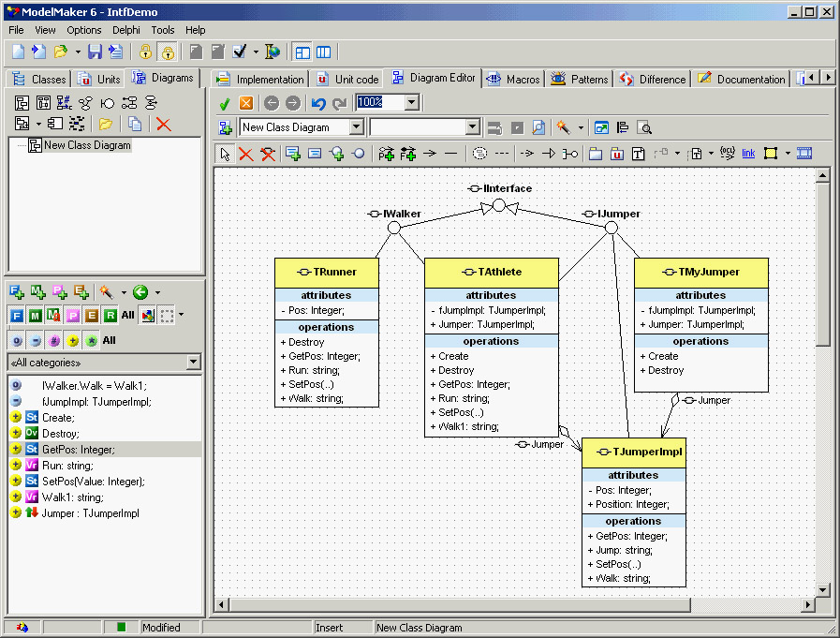Select New Class Diagram in diagram list
Viewport: 840px width, 638px height.
click(x=86, y=145)
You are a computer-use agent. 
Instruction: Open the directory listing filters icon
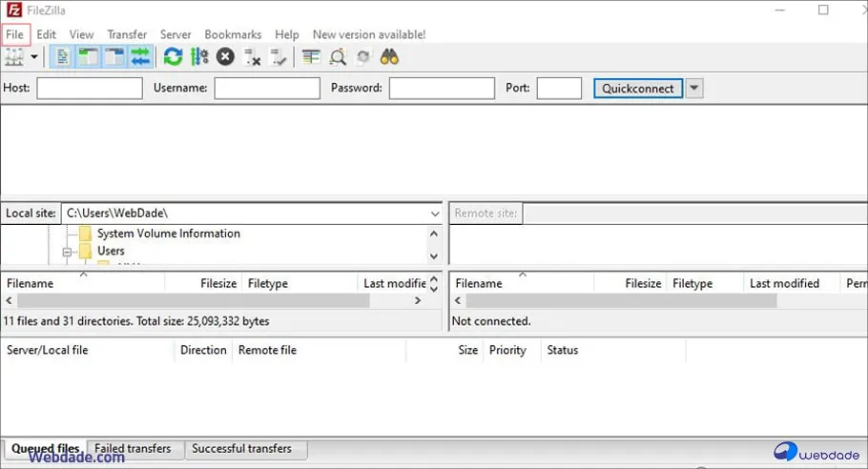(311, 57)
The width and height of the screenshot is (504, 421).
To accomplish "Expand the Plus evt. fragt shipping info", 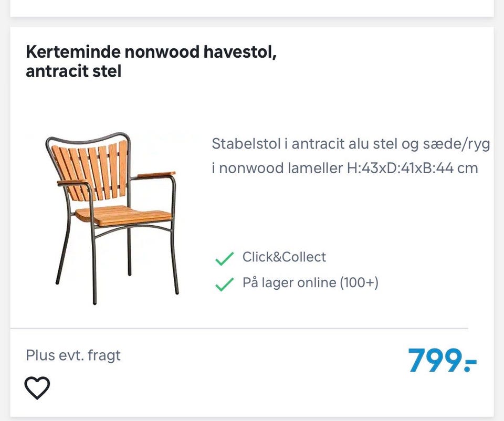I will tap(73, 355).
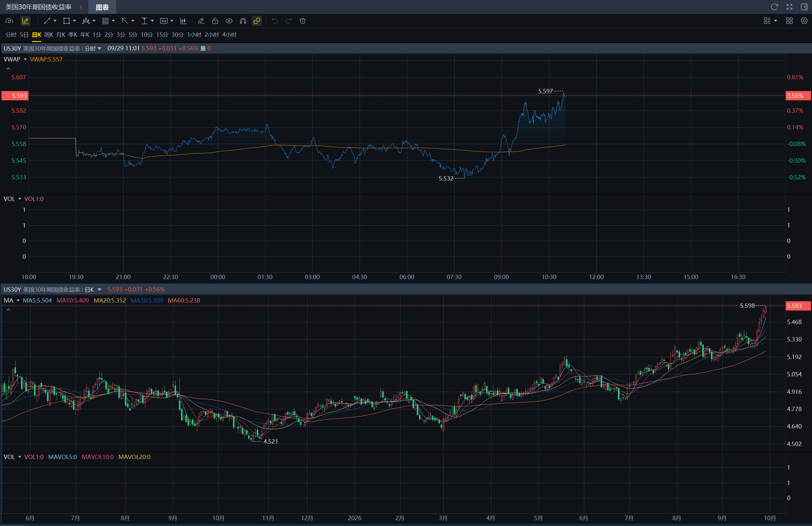The image size is (812, 526).
Task: Toggle the lock drawings icon
Action: tap(215, 21)
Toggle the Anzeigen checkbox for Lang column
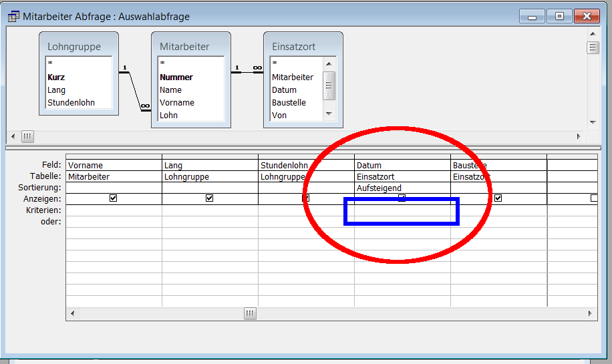The image size is (612, 364). 209,198
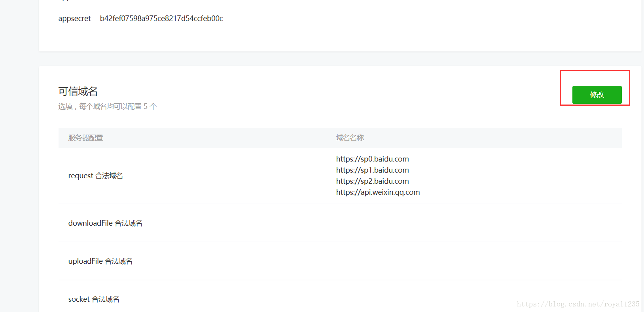Open the https://sp2.baidu.com domain entry
The image size is (644, 312).
[373, 181]
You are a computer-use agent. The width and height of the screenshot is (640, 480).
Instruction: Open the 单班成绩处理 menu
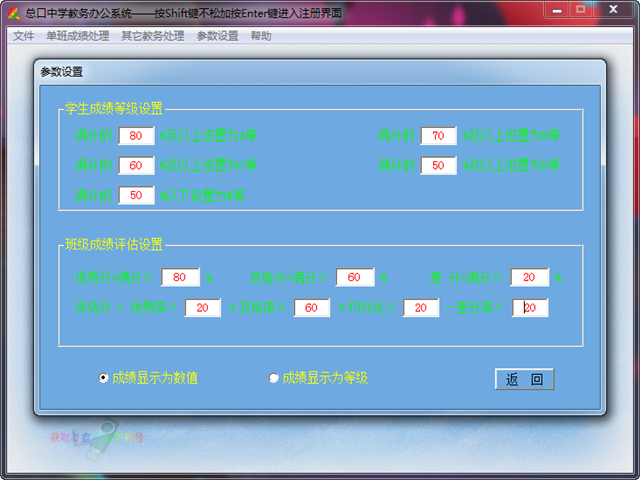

• WORK TO BE COMPLETED:
From the data above, copy each line that holds "computer".

• OUTPUT OF THE EXERCISE:
You are a computer-use agent. 
You are a computer-use agent. The width and height of the screenshot is (640, 480).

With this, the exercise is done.